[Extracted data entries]
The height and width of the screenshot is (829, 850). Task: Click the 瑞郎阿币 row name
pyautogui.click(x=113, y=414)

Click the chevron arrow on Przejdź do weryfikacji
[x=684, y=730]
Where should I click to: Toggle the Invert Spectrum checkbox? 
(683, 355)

---

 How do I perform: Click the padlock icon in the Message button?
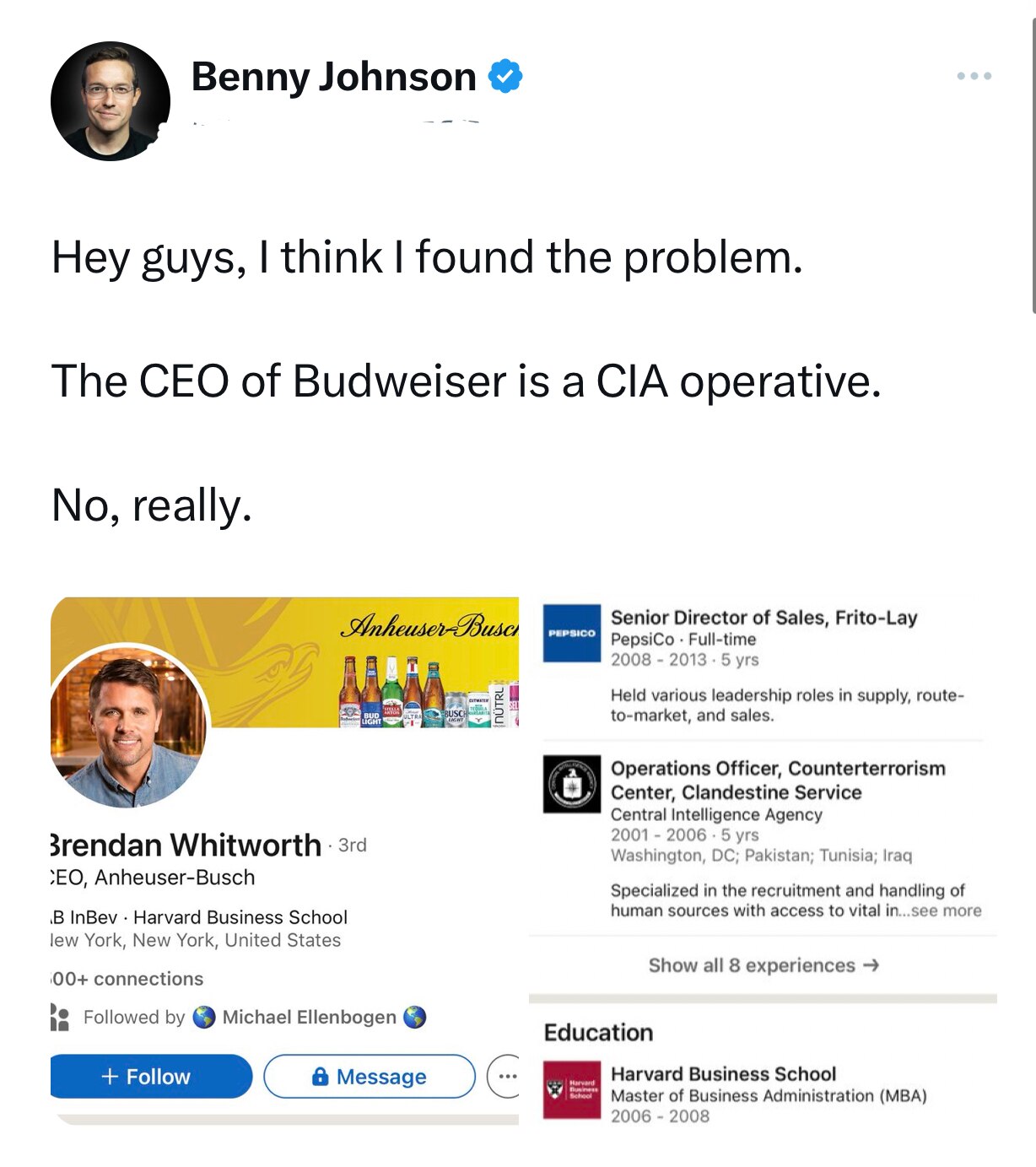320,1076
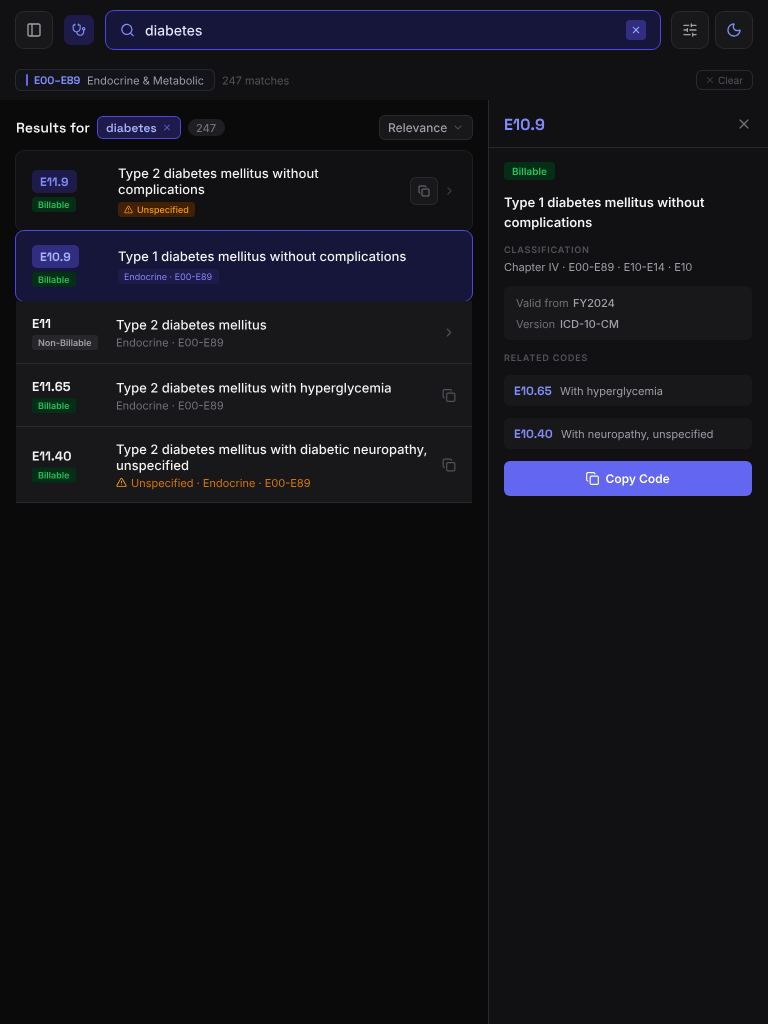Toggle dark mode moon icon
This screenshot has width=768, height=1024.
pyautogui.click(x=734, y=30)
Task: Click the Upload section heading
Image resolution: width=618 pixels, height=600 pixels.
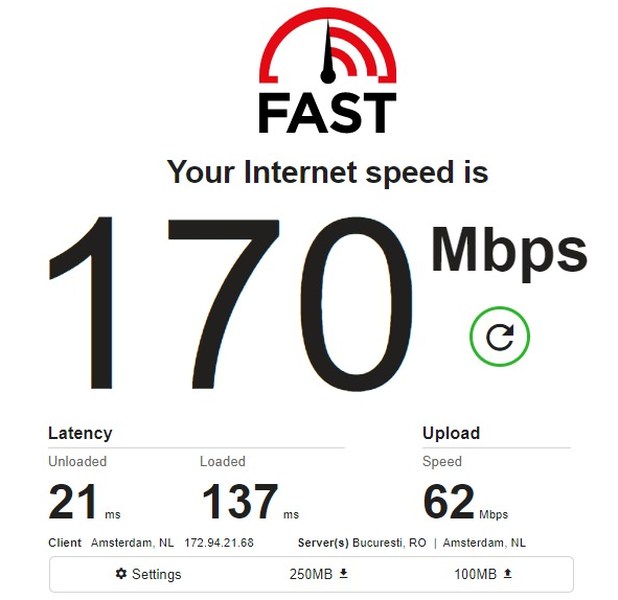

--

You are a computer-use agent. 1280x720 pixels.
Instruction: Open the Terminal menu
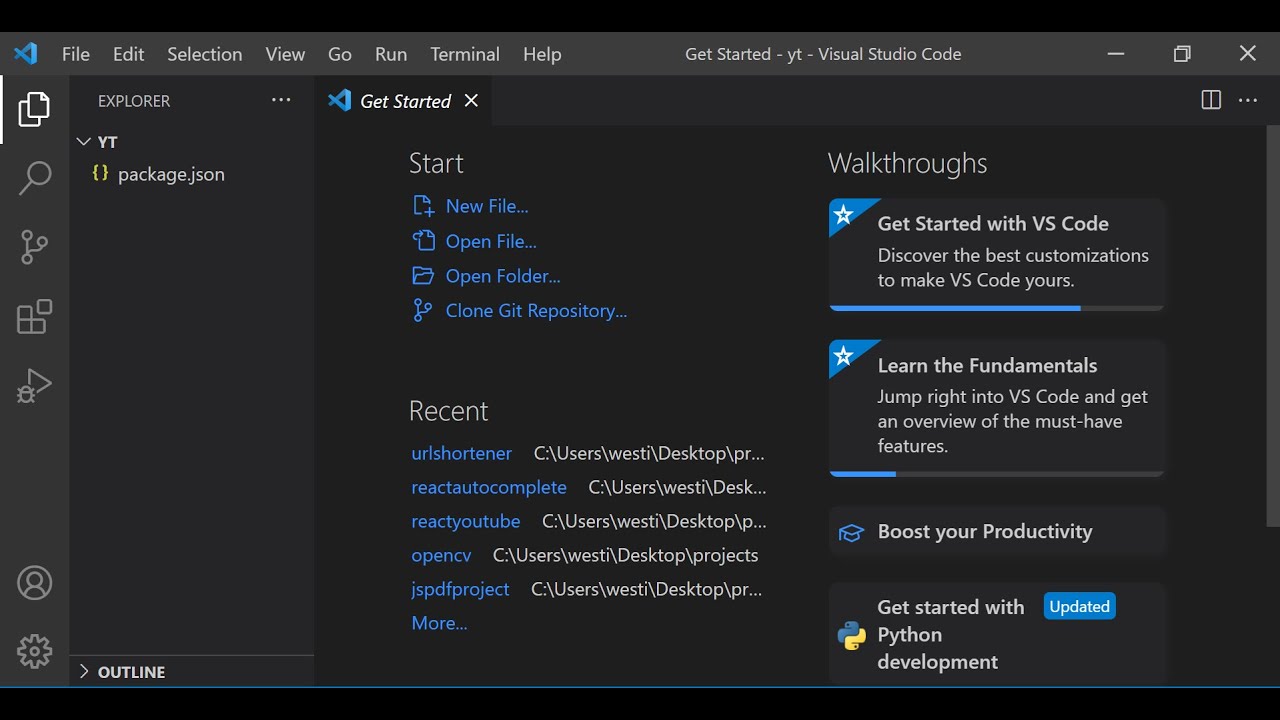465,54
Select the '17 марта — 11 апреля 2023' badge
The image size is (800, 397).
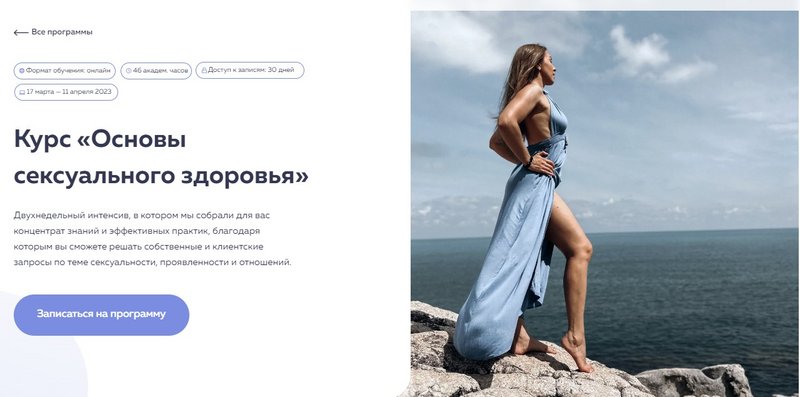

Exercise goal:
Find the word "pixels" in the entries. Copy each line that holds it.

Exercise output:
Image resolution: width=618 pixels, height=600 pixels.
You are a computer-use agent. 1280x720 pixels.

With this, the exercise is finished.